● **文档片段**
5.7 验证创建collection成功

登录solr web控制台: http://kino1:8983/solr/#/~cloud 看到如下图显示:

六、集成外部框架 - Kafka

修改 atlas-application.properties

$ vim atlas-application.properties 
atlas.notification.embedded=false
atlas.kafka.zookeeper.connect=kino1:2281,kino2:2281,kino3:2281
atlas.kafka.bootstrap.servers=kino1:9092,kino2:9092,kino3:9092
atlas.kafka.zookeeper.session.timeout.ms=4000
atlas.kafka.zookeeper.connection.timeout.ms=2000
atlas.kafka.zookeeper.sync.time.ms=20
atlas.kafka.auto.commit.interval.ms=1000
atlas.kafka.hook.group.id=atlas

atlas.kafka.enable.auto.commit=true

6.1 创建 kafka topic

$ kafka-topics --zookeeper kino1:2281,kino2:2281,kino3:2281 --create --replication-factor 3 --partitions 3 --topic _HOATLASOK
$ kafka-topics --zookeeper kino1:2281,kino2:2281,kino3:2281 --create --replication-factor 3 --partitions 3 --topic ATLAS_ENTITIES
$ kafka-topics --zookeeper kino1:2281,kino2:2281,kino3:2281 --create --replication-factor 3 --partitions 3 --topic ATLAS_HOOK

6.2 查看 topic

$ kafka-topics --list --zookeeper kino1:2281,kino2:2281,kino3:2281
ATLAS_ENTITIES
ATLAS_HOOK
_HOATLASOK
__consumer_offsets
....

● **记录信息**
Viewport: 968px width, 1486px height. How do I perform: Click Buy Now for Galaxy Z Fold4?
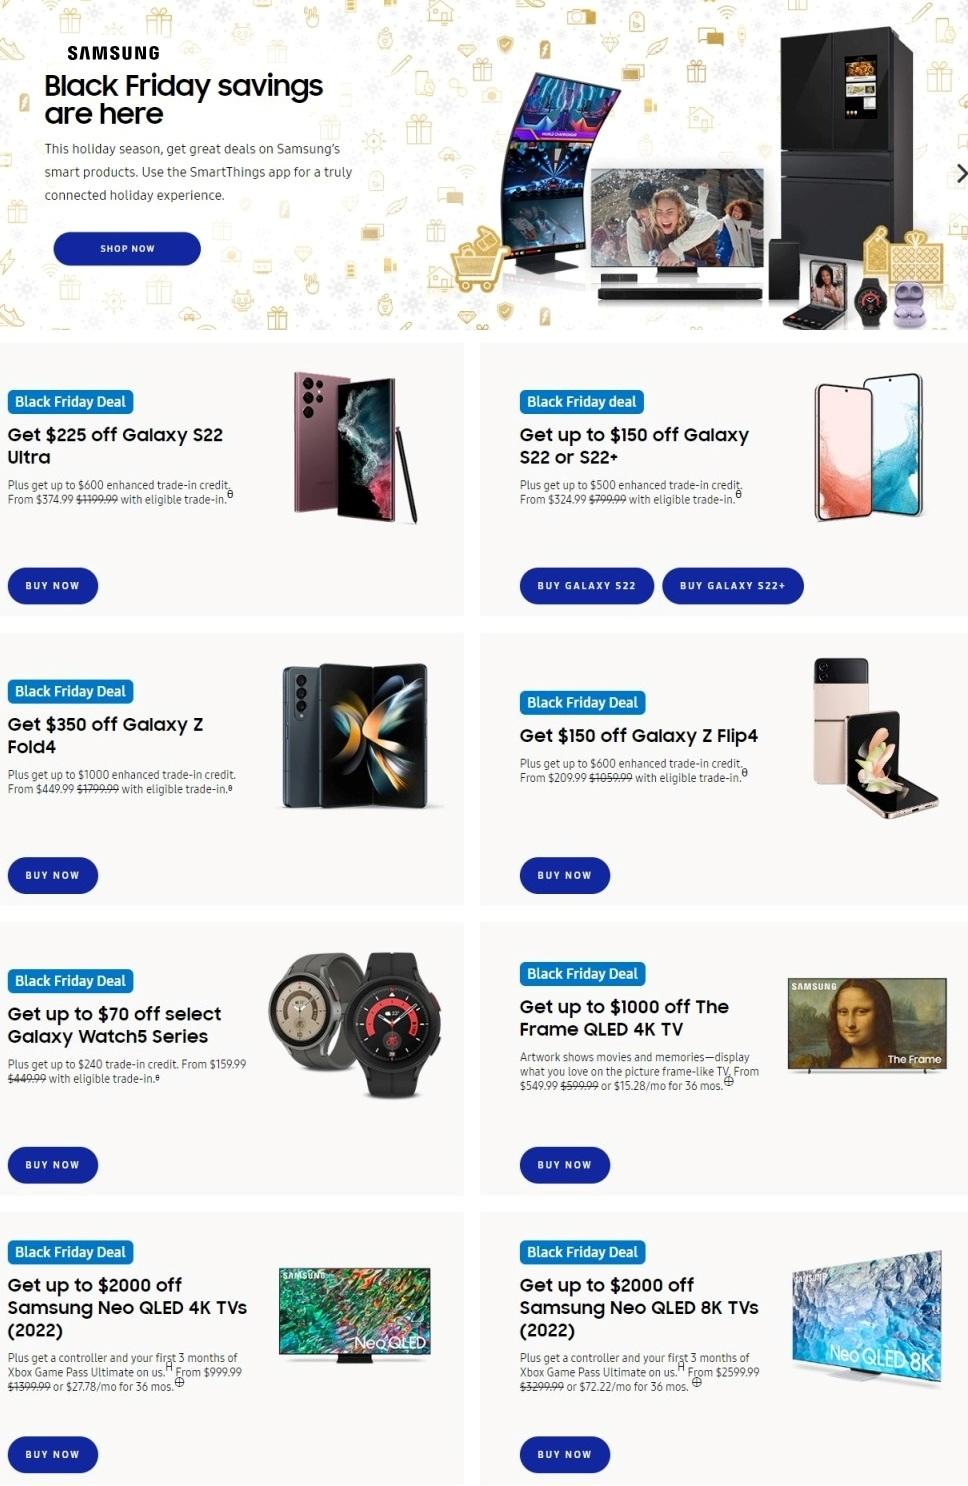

● **练习题目**
根据文档片段，创建 Kafka topic 时指定的副本因子和分区数各是多少？ 作答时只以上面的文档片段为依据。

● **参考解答**
副本因子为 3，分区数也为 3。